Figure 6. Behavior of Cpd-1 signal in an incubation chase study.

RAM2808 cells were grown in the absence or presence of 0.4% maltose and induced with 0.2% arabinose (Ara, induction of LamB expression; and Malt Ara, induction of the maltose operon and LamB expression). The bacterial suspension was then incubated with Cpd-1 in the absence or presence of carbonyl cyanide m-chlorophenylhydrazone (CCCP, which collapses the energy driving force of efflux pumps). (A) After incubation of the RAM2808 Malt Ara cells, samples were centrifuged, and cell pellets were resuspended in the same buffer without any Cpd-1. At 0, 15, 30, 45, 60, and 90 min, samples were recovered and analyzed.
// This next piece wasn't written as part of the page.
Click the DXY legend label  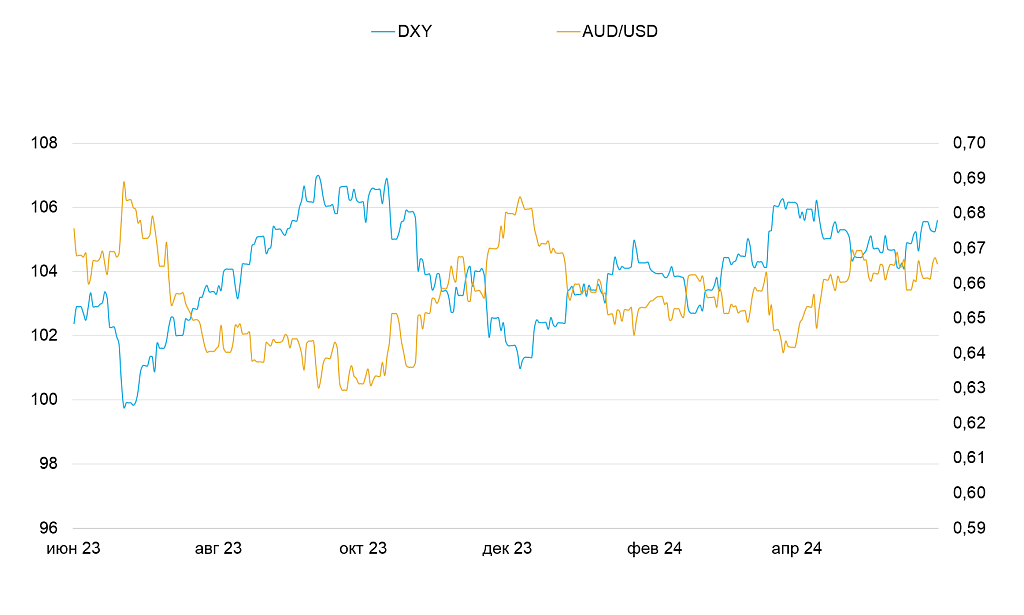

The columns with bars (standard deviations) corresponded to measurements carried out in triplicate. (B) To compare the degradation of Cpd-1 in cells according to the regulation of the maltose operon (induced or not, Malt Ara or Ara conditions, respectively), the % of signal was standardized from 0 time and the degradation level (in percent) was reported at 30 and 60 min in RAM2808 cells grown with (induction of the maltose operon) or without maltose (repression of the maltose operon) (means of three independent assays performed in triplicates). Calibration curves were used to obtain the number of molecules per cell (Fig S9).